Optimize FromRequest for Bytes #2583

jplatte · 2024-02-09T21:46:26Z

… and introduce FromRequest for BytesMut.

Closes #2548.

jplatte · 2024-02-09T21:50:08Z

If this works, I think we should upstream it / something like it to http-body-util. Collected probably just isn't really optimal for when you ultimately want the output in one contiguous buffer, since it first collects all the individual chunks into many small buffers.

mladedav · 2024-02-09T23:47:01Z

Collected probably just isn't really optimal for when you ultimately want the output in one contiguous buffer, since it first collects all the individual chunks into many small buffers.

All those buffers are copied only once into the BytesMut where they are ultimately concatenated, same as the Bytes obtained from the frames here, right? This might be faster because the BytesMut can be moved while we wait for the next frame though. Or am I missing something?

Also the Collected variant knows how large the BytesMut backing array should be at creation time so it might actually save time because of those reallocations I think.

axum-core/src/extract/request_parts.rs

mladedav · 2024-02-10T23:06:41Z

Now that I think about it, we'll probably have the content-length header in this context more often than not.
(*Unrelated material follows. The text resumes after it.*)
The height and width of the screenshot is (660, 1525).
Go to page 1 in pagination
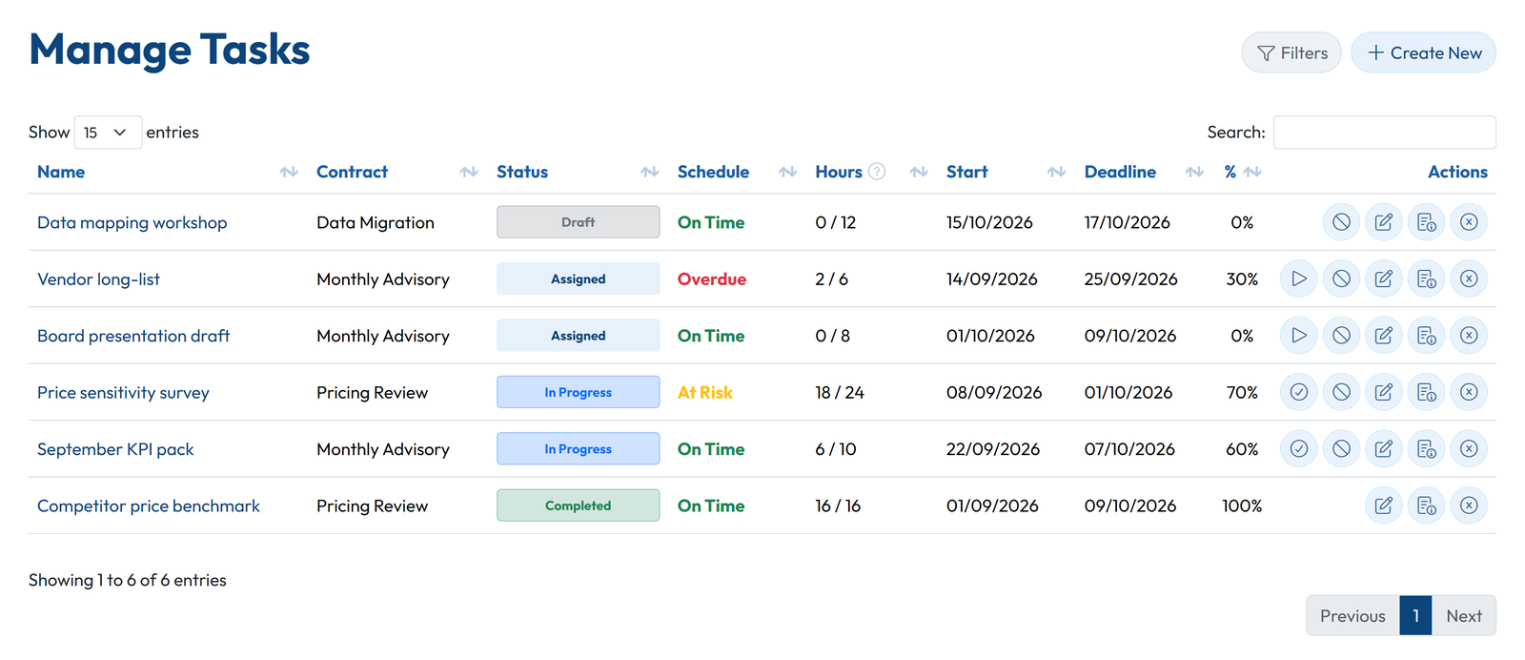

So we also know how large the allocation should be.

I say probably because it's not mandatory in HTTP 1.1 (the client can just send data and close the connection), it's not sent with chunked transfer (collecting to bytes is a bit dubious then but just collecting it to a growing vector sounds reasonable in that case) and it's completely optional in HTTP 2 as it does not need it because of its framing.

So using the header should make this not reallocate the buffer in most cases. According to RFC 9110: "A user agent SHOULD send Content-Length in a request when the method defines a meaning for enclosed content and it is not sending Transfer-Encoding," so I think it'll be fine to use the header in a happy path.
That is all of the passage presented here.